### OBJECTIVE
Convert the listing below into a Markdown table with the columns Row and Line, putting each line in its own numbered row and omitting blank lines.

### ENTRIES SHOWN
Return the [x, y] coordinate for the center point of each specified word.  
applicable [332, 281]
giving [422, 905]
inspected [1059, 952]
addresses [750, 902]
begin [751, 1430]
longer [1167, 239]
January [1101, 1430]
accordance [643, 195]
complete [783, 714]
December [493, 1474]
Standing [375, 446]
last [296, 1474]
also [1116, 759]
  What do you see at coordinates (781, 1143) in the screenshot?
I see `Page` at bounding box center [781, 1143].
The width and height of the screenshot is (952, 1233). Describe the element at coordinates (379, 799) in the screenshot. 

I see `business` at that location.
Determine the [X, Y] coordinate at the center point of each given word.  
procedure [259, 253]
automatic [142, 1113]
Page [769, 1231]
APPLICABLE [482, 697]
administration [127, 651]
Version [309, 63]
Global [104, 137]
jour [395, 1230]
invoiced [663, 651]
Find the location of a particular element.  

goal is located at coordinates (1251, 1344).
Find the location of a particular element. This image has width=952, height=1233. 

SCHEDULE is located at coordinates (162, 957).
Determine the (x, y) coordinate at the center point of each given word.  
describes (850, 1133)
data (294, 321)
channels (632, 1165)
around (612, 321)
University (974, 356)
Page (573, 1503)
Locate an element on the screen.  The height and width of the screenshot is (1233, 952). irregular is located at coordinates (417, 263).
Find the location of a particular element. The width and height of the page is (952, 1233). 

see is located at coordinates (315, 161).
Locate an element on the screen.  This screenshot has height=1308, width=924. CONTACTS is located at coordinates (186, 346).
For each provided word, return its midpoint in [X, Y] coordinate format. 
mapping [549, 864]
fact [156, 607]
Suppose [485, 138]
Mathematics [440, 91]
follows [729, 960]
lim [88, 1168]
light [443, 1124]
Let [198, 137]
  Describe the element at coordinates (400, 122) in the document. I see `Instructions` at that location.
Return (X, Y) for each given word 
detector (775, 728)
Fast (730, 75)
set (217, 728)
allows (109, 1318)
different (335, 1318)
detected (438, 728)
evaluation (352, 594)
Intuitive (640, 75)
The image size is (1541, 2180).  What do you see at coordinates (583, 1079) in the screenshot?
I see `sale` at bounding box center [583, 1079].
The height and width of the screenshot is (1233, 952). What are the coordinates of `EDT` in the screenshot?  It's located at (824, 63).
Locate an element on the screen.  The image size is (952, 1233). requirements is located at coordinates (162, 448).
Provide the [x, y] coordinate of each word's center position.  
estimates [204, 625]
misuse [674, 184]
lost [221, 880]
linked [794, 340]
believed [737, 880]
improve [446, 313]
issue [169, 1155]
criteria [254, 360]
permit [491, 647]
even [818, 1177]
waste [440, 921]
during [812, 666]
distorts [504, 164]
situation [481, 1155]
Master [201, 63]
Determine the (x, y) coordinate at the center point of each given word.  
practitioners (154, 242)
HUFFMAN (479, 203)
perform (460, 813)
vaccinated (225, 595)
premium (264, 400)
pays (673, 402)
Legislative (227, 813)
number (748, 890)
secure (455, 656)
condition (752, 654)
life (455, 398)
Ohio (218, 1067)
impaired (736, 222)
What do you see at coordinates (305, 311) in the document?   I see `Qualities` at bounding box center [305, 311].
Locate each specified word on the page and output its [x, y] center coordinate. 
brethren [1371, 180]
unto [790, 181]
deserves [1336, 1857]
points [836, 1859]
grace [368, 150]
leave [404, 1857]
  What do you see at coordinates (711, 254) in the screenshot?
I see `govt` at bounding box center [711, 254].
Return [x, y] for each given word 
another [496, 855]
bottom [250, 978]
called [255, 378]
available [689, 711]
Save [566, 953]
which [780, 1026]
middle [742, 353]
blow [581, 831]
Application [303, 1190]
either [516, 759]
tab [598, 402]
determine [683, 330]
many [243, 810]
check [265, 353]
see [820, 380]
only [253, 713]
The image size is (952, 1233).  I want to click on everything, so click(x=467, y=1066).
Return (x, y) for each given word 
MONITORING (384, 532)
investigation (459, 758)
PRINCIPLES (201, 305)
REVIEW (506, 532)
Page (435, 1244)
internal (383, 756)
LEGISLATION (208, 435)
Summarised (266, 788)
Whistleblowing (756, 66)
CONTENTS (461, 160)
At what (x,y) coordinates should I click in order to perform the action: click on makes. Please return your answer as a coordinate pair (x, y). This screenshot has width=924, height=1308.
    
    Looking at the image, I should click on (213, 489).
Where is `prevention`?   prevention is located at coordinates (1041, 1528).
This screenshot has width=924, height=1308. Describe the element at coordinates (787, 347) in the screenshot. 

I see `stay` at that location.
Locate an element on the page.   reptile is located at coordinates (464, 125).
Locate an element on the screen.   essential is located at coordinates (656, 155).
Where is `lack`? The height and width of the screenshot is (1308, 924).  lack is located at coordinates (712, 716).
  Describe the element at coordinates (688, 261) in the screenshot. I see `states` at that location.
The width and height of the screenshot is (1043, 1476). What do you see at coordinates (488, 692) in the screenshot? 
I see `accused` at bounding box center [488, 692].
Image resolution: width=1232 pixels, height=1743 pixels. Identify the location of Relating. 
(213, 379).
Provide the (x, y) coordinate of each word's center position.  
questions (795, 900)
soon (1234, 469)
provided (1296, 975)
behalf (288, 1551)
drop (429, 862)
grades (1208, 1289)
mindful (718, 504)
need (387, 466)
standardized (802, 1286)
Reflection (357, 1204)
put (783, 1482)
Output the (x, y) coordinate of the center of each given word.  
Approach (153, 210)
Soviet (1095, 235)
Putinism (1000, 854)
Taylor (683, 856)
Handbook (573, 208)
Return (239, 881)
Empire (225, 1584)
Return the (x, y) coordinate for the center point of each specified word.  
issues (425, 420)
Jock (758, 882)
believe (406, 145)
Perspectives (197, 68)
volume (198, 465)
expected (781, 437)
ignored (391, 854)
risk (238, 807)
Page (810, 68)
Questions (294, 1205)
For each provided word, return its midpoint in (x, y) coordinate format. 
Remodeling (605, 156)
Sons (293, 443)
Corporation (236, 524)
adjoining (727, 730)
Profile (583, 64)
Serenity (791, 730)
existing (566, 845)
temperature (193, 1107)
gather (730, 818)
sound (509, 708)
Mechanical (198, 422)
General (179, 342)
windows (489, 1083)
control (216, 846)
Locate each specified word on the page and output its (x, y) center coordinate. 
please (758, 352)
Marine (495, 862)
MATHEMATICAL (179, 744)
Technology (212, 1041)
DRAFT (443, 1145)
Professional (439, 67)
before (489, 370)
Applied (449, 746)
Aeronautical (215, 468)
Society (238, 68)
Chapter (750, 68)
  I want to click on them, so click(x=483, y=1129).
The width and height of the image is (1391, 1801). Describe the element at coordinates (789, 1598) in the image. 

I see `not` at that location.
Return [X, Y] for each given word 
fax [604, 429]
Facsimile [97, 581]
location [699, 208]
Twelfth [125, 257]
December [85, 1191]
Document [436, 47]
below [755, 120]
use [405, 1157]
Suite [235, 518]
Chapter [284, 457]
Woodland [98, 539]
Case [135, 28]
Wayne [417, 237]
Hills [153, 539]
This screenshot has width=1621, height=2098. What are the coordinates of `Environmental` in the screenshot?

### OUTPUT
| Row | Line |
|---|---|
| 1 | Return the [x, y] coordinate for the center point of each specified word.   |
| 2 | applicable [332, 281] |
| 3 | giving [422, 905] |
| 4 | inspected [1059, 952] |
| 5 | addresses [750, 902] |
| 6 | begin [751, 1430] |
| 7 | longer [1167, 239] |
| 8 | January [1101, 1430] |
| 9 | accordance [643, 195] |
| 10 | complete [783, 714] |
| 11 | December [493, 1474] |
| 12 | Standing [375, 446] |
| 13 | last [296, 1474] |
| 14 | also [1116, 759] |
| 15 |   What do you see at coordinates (781, 1143) in the screenshot? |
| 16 | I see `Page` at bounding box center [781, 1143]. |
| 17 | The width and height of the screenshot is (952, 1233). Describe the element at coordinates (379, 799) in the screenshot.  |
| 18 | I see `business` at that location. |
| 19 | Determine the [X, Y] coordinate at the center point of each given word.   |
| 20 | procedure [259, 253] |
| 21 | automatic [142, 1113] |
| 22 | Page [769, 1231] |
| 23 | APPLICABLE [482, 697] |
| 24 | administration [127, 651] |
| 25 | Version [309, 63] |
| 26 | Global [104, 137] |
| 27 | jour [395, 1230] |
| 28 | invoiced [663, 651] |
| 29 | Find the location of a particular element.   |
| 30 | goal is located at coordinates (1251, 1344). |
| 31 | Find the location of a particular element. This image has width=952, height=1233.  |
| 32 | SCHEDULE is located at coordinates (162, 957). |
| 33 | Determine the (x, y) coordinate at the center point of each given word.   |
| 34 | describes (850, 1133) |
| 35 | data (294, 321) |
| 36 | channels (632, 1165) |
| 37 | around (612, 321) |
| 38 | University (974, 356) |
| 39 | Page (573, 1503) |
| 40 | Locate an element on the screen.  The height and width of the screenshot is (1233, 952). irregular is located at coordinates (417, 263). |
| 41 | Find the location of a particular element. The width and height of the page is (952, 1233).  |
| 42 | see is located at coordinates (315, 161). |
| 43 | Locate an element on the screen.  This screenshot has height=1308, width=924. CONTACTS is located at coordinates (186, 346). |
| 44 | For each provided word, return its midpoint in [X, Y] coordinate format.  |
| 45 | mapping [549, 864] |
| 46 | fact [156, 607] |
| 47 | Suppose [485, 138] |
| 48 | Mathematics [440, 91] |
| 49 | follows [729, 960] |
| 50 | lim [88, 1168] |
| 51 | light [443, 1124] |
| 52 | Let [198, 137] |
| 53 |   Describe the element at coordinates (400, 122) in the document. I see `Instructions` at that location. |
| 54 | Return (X, Y) for each given word  |
| 55 | detector (775, 728) |
| 56 | Fast (730, 75) |
| 57 | set (217, 728) |
| 58 | allows (109, 1318) |
| 59 | different (335, 1318) |
| 60 | detected (438, 728) |
| 61 | evaluation (352, 594) |
| 62 | Intuitive (640, 75) |
| 63 | The image size is (1541, 2180).  What do you see at coordinates (583, 1079) in the screenshot? |
| 64 | I see `sale` at bounding box center [583, 1079]. |
| 65 | The height and width of the screenshot is (1233, 952). What are the coordinates of `EDT` in the screenshot?  It's located at (824, 63). |
| 66 | Locate an element on the screen.  The image size is (952, 1233). requirements is located at coordinates (162, 448). |
| 67 | Provide the [x, y] coordinate of each word's center position.   |
| 68 | estimates [204, 625] |
| 69 | misuse [674, 184] |
| 70 | lost [221, 880] |
| 71 | linked [794, 340] |
| 72 | believed [737, 880] |
| 73 | improve [446, 313] |
| 74 | issue [169, 1155] |
| 75 | criteria [254, 360] |
| 76 | permit [491, 647] |
| 77 | even [818, 1177] |
| 78 | waste [440, 921] |
| 79 | during [812, 666] |
| 80 | distorts [504, 164] |
| 81 | situation [481, 1155] |
| 82 | Master [201, 63] |
| 83 | Determine the (x, y) coordinate at the center point of each given word.   |
| 84 | practitioners (154, 242) |
| 85 | HUFFMAN (479, 203) |
| 86 | perform (460, 813) |
| 87 | vaccinated (225, 595) |
| 88 | premium (264, 400) |
| 89 | pays (673, 402) |
| 90 | Legislative (227, 813) |
| 91 | number (748, 890) |
| 92 | secure (455, 656) |
| 93 | condition (752, 654) |
| 94 | life (455, 398) |
| 95 | Ohio (218, 1067) |
| 96 | impaired (736, 222) |
| 97 | What do you see at coordinates (305, 311) in the document?   I see `Qualities` at bounding box center [305, 311]. |
| 98 | Locate each specified word on the page and output its [x, y] center coordinate.  |
| 99 | brethren [1371, 180] |
| 100 | unto [790, 181] |
| 101 | deserves [1336, 1857] |
| 102 | points [836, 1859] |
| 103 | grace [368, 150] |
| 104 | leave [404, 1857] |
| 105 |   What do you see at coordinates (711, 254) in the screenshot? |
| 106 | I see `govt` at bounding box center [711, 254]. |
| 107 | Return [x, y] for each given word  |
| 108 | another [496, 855] |
| 109 | bottom [250, 978] |
| 110 | called [255, 378] |
| 111 | available [689, 711] |
| 112 | Save [566, 953] |
| 113 | which [780, 1026] |
| 114 | middle [742, 353] |
| 115 | blow [581, 831] |
| 116 | Application [303, 1190] |
| 117 | either [516, 759] |
| 118 | tab [598, 402] |
| 119 | determine [683, 330] |
| 120 | many [243, 810] |
| 121 | check [265, 353] |
| 122 | see [820, 380] |
| 123 | only [253, 713] |
| 124 | The image size is (952, 1233).  I want to click on everything, so click(x=467, y=1066). |
| 125 | Return (x, y) for each given word  |
| 126 | MONITORING (384, 532) |
| 127 | investigation (459, 758) |
| 128 | PRINCIPLES (201, 305) |
| 129 | REVIEW (506, 532) |
| 130 | Page (435, 1244) |
| 131 | internal (383, 756) |
| 132 | LEGISLATION (208, 435) |
| 133 | Summarised (266, 788) |
| 134 | Whistleblowing (756, 66) |
| 135 | CONTENTS (461, 160) |
| 136 | At what (x,y) coordinates should I click in order to perform the action: click on makes. Please return your answer as a coordinate pair (x, y). This screenshot has width=924, height=1308. |
| 137 |     Looking at the image, I should click on (213, 489). |
| 138 | Where is `prevention`?   prevention is located at coordinates (1041, 1528). |
| 139 | This screenshot has width=924, height=1308. Describe the element at coordinates (787, 347) in the screenshot.  |
| 140 | I see `stay` at that location. |
| 141 | Locate an element on the page.   reptile is located at coordinates (464, 125). |
| 142 | Locate an element on the screen.   essential is located at coordinates (656, 155). |
| 143 | Where is `lack`? The height and width of the screenshot is (1308, 924).  lack is located at coordinates (712, 716). |
| 144 |   Describe the element at coordinates (688, 261) in the screenshot. I see `states` at that location. |
| 145 | The width and height of the screenshot is (1043, 1476). What do you see at coordinates (488, 692) in the screenshot?  |
| 146 | I see `accused` at bounding box center [488, 692]. |
| 147 | Image resolution: width=1232 pixels, height=1743 pixels. Identify the location of Relating.  |
| 148 | (213, 379). |
| 149 | Provide the (x, y) coordinate of each word's center position.   |
| 150 | questions (795, 900) |
| 151 | soon (1234, 469) |
| 152 | provided (1296, 975) |
| 153 | behalf (288, 1551) |
| 154 | drop (429, 862) |
| 155 | grades (1208, 1289) |
| 156 | mindful (718, 504) |
| 157 | need (387, 466) |
| 158 | standardized (802, 1286) |
| 159 | Reflection (357, 1204) |
| 160 | put (783, 1482) |
| 161 | Output the (x, y) coordinate of the center of each given word.   |
| 162 | Approach (153, 210) |
| 163 | Soviet (1095, 235) |
| 164 | Putinism (1000, 854) |
| 165 | Taylor (683, 856) |
| 166 | Handbook (573, 208) |
| 167 | Return (239, 881) |
| 168 | Empire (225, 1584) |
| 169 | Return the (x, y) coordinate for the center point of each specified word.   |
| 170 | issues (425, 420) |
| 171 | Jock (758, 882) |
| 172 | believe (406, 145) |
| 173 | Perspectives (197, 68) |
| 174 | volume (198, 465) |
| 175 | expected (781, 437) |
| 176 | ignored (391, 854) |
| 177 | risk (238, 807) |
| 178 | Page (810, 68) |
| 179 | Questions (294, 1205) |
| 180 | For each provided word, return its midpoint in (x, y) coordinate format.  |
| 181 | Remodeling (605, 156) |
| 182 | Sons (293, 443) |
| 183 | Corporation (236, 524) |
| 184 | adjoining (727, 730) |
| 185 | Profile (583, 64) |
| 186 | Serenity (791, 730) |
| 187 | existing (566, 845) |
| 188 | temperature (193, 1107) |
| 189 | gather (730, 818) |
| 190 | sound (509, 708) |
| 191 | Mechanical (198, 422) |
| 192 | General (179, 342) |
| 193 | windows (489, 1083) |
| 194 | control (216, 846) |
| 195 | Locate each specified word on the page and output its (x, y) center coordinate.  |
| 196 | please (758, 352) |
| 197 | Marine (495, 862) |
| 198 | MATHEMATICAL (179, 744) |
| 199 | Technology (212, 1041) |
| 200 | DRAFT (443, 1145) |
| 201 | Professional (439, 67) |
| 202 | before (489, 370) |
| 203 | Applied (449, 746) |
| 204 | Aeronautical (215, 468) |
| 205 | Society (238, 68) |
| 206 | Chapter (750, 68) |
| 207 |   I want to click on them, so click(x=483, y=1129). |
| 208 | The width and height of the image is (1391, 1801). Describe the element at coordinates (789, 1598) in the image.  |
| 209 | I see `not` at that location. |
| 210 | Return [X, Y] for each given word  |
| 211 | fax [604, 429] |
| 212 | Facsimile [97, 581] |
| 213 | location [699, 208] |
| 214 | Twelfth [125, 257] |
| 215 | December [85, 1191] |
| 216 | Document [436, 47] |
| 217 | below [755, 120] |
| 218 | use [405, 1157] |
| 219 | Suite [235, 518] |
| 220 | Chapter [284, 457] |
| 221 | Woodland [98, 539] |
| 222 | Case [135, 28] |
| 223 | Wayne [417, 237] |
| 224 | Hills [153, 539] |
| 225 | This screenshot has width=1621, height=2098. What are the coordinates of `Environmental` in the screenshot? |